Por: Paul Daniel Moriel Quiralte
¿Por qué millones de personas volvemos a depositar nuestros sueños en una selección llena de incertidumbres?
Mañana se inaugura el Mundial y México, anfitrión, vive una extraña paradoja: la selección llega en horas bajas, con más dudas que certezas, y sin embargo, el país entero se permite ilusionarse. ¿Por qué nos aferramos a una fe que las estadísticas insisten en desmentir?
Porque, en el fondo, esto no es fútbol. Es memoria.
Para millones, el Mundial no se mide en goles, sino en infancia. Es el recuerdo de la televisión vieja en el salón de clases, el grito compartido con desconocidos y la sensación, aunque sea efímera, de que durante noventa minutos pertenecemos al mismo bando. El fútbol, para nosotros, es la educación sentimental de un pueblo que ha aprendido a vivir entre grietas.

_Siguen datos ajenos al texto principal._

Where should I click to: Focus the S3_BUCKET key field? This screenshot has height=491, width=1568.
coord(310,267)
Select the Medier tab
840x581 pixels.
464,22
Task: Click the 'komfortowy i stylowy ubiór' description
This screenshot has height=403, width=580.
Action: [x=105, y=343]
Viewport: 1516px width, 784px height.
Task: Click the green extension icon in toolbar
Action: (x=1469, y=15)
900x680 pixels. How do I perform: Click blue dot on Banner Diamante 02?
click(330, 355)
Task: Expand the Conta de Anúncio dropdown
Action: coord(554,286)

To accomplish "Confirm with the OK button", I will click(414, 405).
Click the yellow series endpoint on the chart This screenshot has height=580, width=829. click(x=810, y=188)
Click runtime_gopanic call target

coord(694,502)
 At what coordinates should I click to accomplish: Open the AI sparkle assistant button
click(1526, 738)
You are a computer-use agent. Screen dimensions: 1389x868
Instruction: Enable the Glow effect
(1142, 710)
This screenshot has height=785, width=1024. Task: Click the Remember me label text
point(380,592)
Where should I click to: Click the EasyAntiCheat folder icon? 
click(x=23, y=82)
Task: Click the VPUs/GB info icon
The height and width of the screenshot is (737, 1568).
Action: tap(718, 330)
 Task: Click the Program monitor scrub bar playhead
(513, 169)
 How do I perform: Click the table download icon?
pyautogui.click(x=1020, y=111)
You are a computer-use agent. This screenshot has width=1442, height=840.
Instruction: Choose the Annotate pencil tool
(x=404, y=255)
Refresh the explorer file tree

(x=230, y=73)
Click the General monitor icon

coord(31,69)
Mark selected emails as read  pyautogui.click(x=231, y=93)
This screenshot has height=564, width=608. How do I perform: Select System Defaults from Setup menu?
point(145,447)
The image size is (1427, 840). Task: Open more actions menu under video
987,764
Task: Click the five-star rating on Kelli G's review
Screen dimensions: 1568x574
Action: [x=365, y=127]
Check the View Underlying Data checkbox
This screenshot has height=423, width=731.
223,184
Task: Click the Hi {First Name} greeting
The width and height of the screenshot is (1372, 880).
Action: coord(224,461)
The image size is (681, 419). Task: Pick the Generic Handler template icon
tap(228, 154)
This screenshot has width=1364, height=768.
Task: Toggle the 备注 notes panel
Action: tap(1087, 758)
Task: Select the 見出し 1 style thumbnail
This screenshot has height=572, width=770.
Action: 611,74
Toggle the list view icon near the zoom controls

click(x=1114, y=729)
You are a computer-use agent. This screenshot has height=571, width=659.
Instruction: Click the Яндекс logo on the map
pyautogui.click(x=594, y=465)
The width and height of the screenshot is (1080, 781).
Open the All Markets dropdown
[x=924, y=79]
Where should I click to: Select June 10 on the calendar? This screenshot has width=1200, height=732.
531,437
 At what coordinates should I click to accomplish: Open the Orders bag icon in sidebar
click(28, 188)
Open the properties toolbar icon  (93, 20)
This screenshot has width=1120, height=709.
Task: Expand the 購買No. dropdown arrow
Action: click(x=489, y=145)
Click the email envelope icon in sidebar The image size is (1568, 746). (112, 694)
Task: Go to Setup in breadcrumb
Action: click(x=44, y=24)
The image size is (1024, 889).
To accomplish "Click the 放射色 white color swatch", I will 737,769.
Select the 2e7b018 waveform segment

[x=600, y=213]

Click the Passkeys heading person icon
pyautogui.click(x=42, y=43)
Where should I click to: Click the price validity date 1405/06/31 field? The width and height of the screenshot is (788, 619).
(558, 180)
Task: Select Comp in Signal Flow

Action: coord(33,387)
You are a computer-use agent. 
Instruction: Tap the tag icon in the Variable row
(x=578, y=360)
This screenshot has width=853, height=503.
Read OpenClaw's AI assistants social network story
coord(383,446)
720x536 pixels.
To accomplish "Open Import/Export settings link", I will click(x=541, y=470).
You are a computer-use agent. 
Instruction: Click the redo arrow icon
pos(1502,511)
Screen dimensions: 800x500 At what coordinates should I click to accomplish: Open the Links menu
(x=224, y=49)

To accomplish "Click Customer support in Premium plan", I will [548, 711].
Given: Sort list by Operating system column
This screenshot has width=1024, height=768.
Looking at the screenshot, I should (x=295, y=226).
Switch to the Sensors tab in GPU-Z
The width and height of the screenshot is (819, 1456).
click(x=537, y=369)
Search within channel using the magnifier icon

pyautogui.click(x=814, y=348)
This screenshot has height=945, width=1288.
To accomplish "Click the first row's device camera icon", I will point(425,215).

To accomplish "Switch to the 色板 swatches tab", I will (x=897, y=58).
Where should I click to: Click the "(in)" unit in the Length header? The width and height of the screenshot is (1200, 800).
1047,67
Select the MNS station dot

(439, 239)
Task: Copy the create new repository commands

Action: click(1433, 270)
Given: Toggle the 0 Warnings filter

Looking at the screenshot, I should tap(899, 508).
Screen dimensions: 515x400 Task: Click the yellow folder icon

Seamos honestos: nuestra historia nacional no es un cuento de hadas. Está marcada por crisis, promesas incumplidas y una desconfianza institucional que roza lo patológico. Sin embargo, México es un país que se levanta tras la quiebra, que insiste en el proyecto que fracasó y que vuelve a creer cuando la lógica dice que no debería.
Esa es nuestra verdadera naturaleza: somos hijas e hijos de la esperanza.
El Mundial nos ofrece una tregua necesaria frente a la polarización. Durante un mes, las jerarquías desaparecen en la grada y el empresario, el estudiante y el jubilado persiguen el mismo balón. No ignoramos los problemas, la inseguridad, la falta de infraestructura o la corrupción son temas vigentes, pero entendemos que un pueblo no puede alimentarse solo de diagnósticos amargos.
Creer que esta vez la historia será distinta no es ingenuidad; es un acto de resistencia. En un mundo cada vez más cínico, donde todo se mide por el interés y la utilidad, conservar la capacidad de emocionarse por una camiseta es un acto subversivo.
Al final, no importa si la copa se queda o se va. Lo que está en juego es más profundo. Quizá el mayor triunfo de México no sea derrotar al rival en la cancha, sino haber conservado, contra todo pronóstico, esa necedad luminosa de seguir creyendo que lo imposible es solo una meta que todavía no hemos pulido.
Seguimos buscando la luz, aunque tengamos que encenderla en medio de la tormenta.